==== DATASET RECORDS
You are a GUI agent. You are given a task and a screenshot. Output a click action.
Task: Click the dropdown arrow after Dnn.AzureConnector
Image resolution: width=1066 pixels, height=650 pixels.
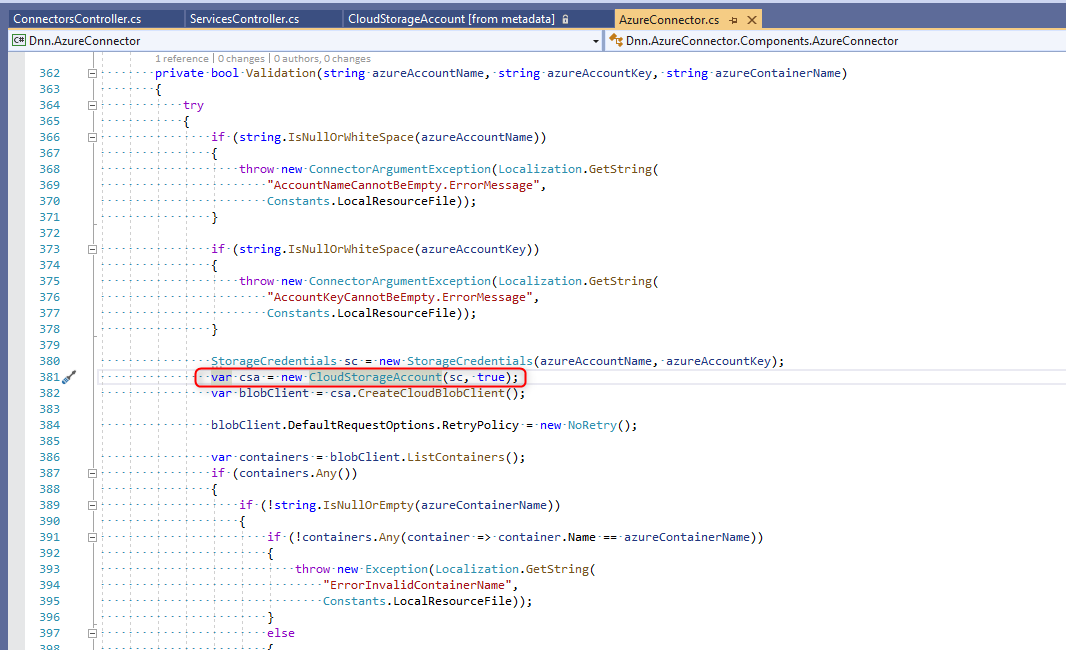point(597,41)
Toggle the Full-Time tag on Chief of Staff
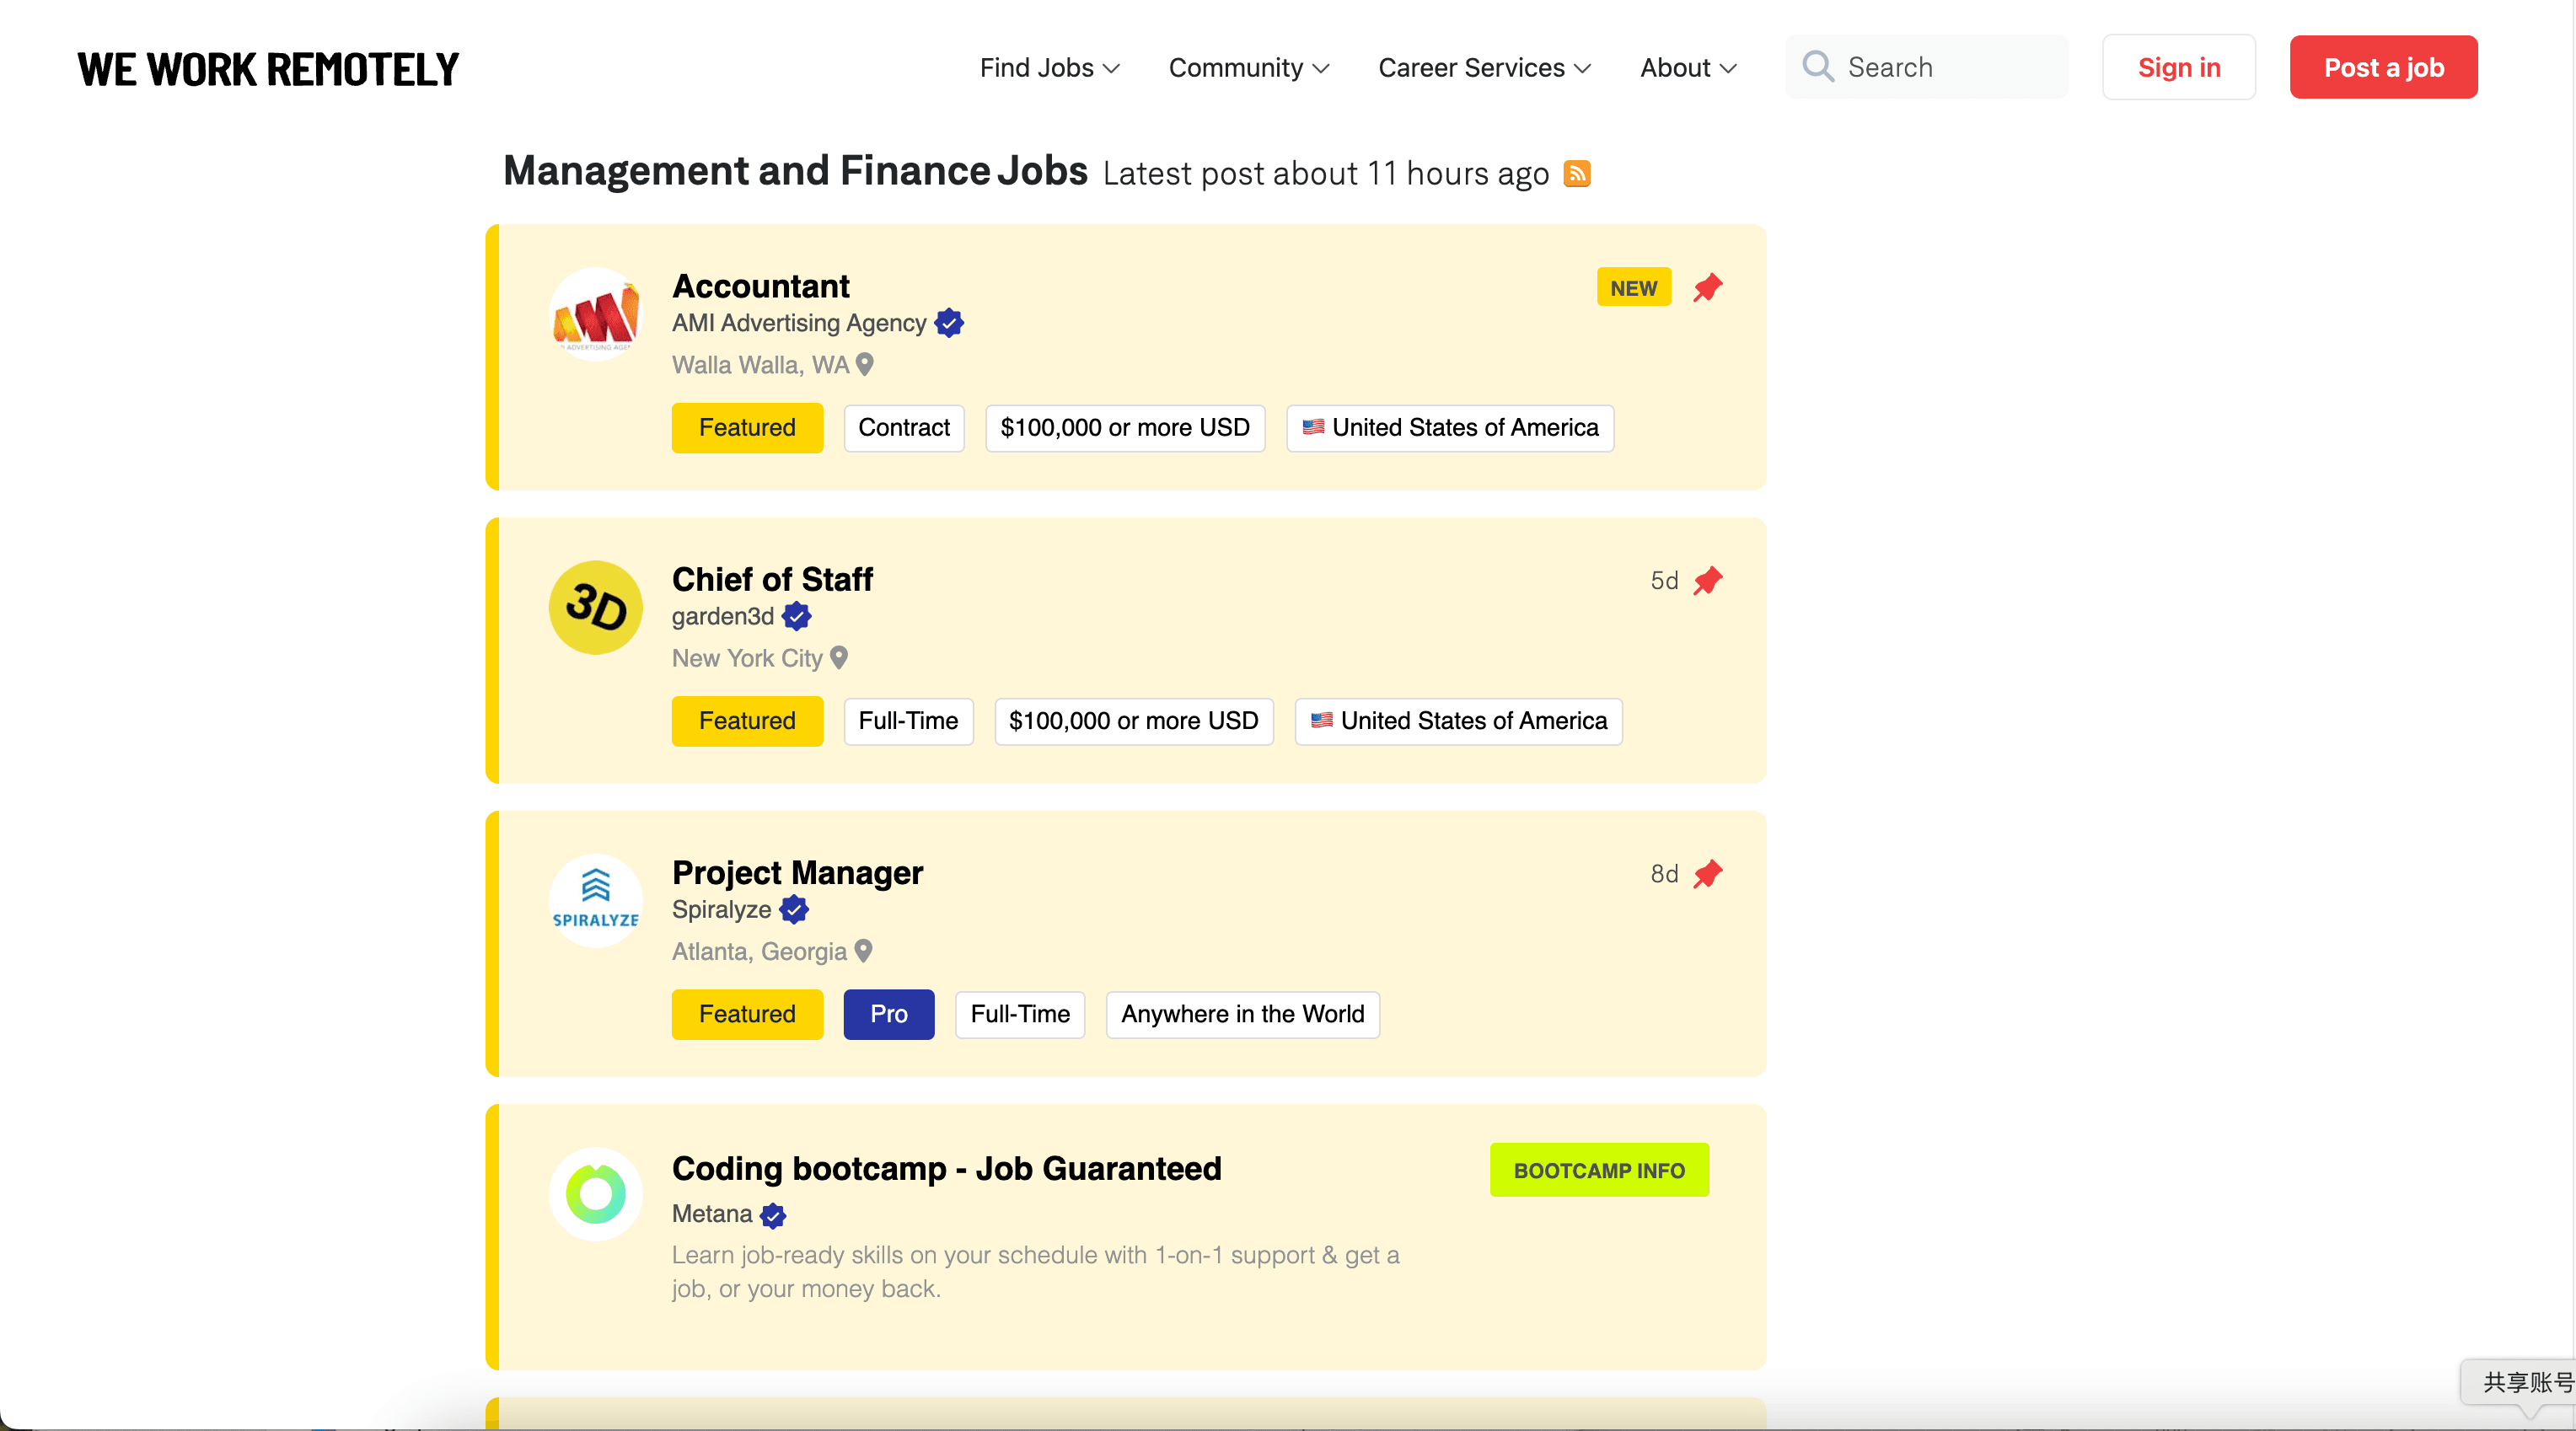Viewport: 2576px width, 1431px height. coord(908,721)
========
PROBLEM DETAILS: Restate the full listing word for word, excluding images.

SOLVED EXERCISE:
You are a GUI agent. You are given a task and a screenshot. Output a click action.
Task: Click the dropdown arrow after Dnn.AzureConnector
Image resolution: width=1066 pixels, height=650 pixels.
point(597,41)
Toggle the Full-Time tag on Chief of Staff
Viewport: 2576px width, 1431px height. coord(908,721)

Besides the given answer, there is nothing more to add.